‘Sylvia Plath: A Very Short Introduction’ by Heather Clark

Biography / literary criticism

Stephen

4/29/20262 min read

Having read ‘Letters Home’ and being both charmed and intrigued by it, I looked into reading a full biography of Syvia Plath. The most recent and most widely respected one is ‘Red Comet: The Short and Blazing Art of Sylvia Plath’ by Heather Clark. Reading that, I soon discovered, while a delicious prospect, would be one hell of an undertaking as it is over 1000 pages long. Not so great for sitting up reading in bed either. I may one day give it a go, but for now I decided to start by reading this OUP very short introduction. It is also by Heather Clark and was published shortly after her vast biography in 2024, so it is up to date and also much more manageable at just 100 pages.

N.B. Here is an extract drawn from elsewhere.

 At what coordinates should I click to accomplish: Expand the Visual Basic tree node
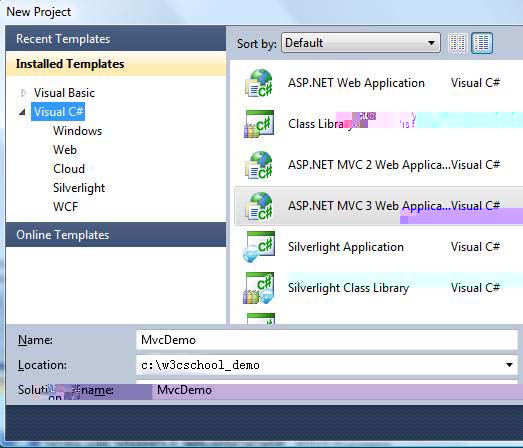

Like all the excellent little books in this series, it provided me with a very satisfactory and authoritative summary of Sylvia Plath’s life and work, as well as the various controversies and her ever burgeoning posthumous reputation. I read it happily in a single evening.

I now know that ‘Letters Home’ was heavily edited to remove disobliging comments about people and that while it is a delight to read, there was a lot omitted. It thus gives anything but a full impression. For that I am going to have to read all the journals (so far I have been dipping in and out), and more importantly, all the surviving letters which are now available in two huge volumes without family censorship / editing.

I guess what I learned most from this little book concerns Sylvia Plath’s contribution to the development of modern poetry and the place that she and Ted Hughes have in the canon. Heather Clark argues that it is too simplistic to label her as ‘a confessional poet’. She drew deeply on her own life and thoughts as well as family background and political views when writing her poetry, but not always so directly, and aimed for much more besides:

Her poems were still full of myth, symbol and surrealism that distorted autobiographical elements; the self-reflection in these poems was that of a funhouse mirror. While she depicted emotions such as heartbreak, anger, despondency and love with direct precision – Plath’s speakers no longer look away – she divulged little, specific personal information.

The other really interesting observation concerns the amount of her writing that was destroyed either by her or by Ted Hughes after her death. This includes some letters and diaries, which were either one presumes too painful for the family to read or too potentially damaging to his reputation. Heather Clark speculates that in fact it may be the case that not everything thought to have been burned necessarily was, or that copies may have survived and may resurface one day – including the final volume of her journal and the last unfinished novel she wrote called ‘Double Exposure’.

The more I read, the more intrigued I get.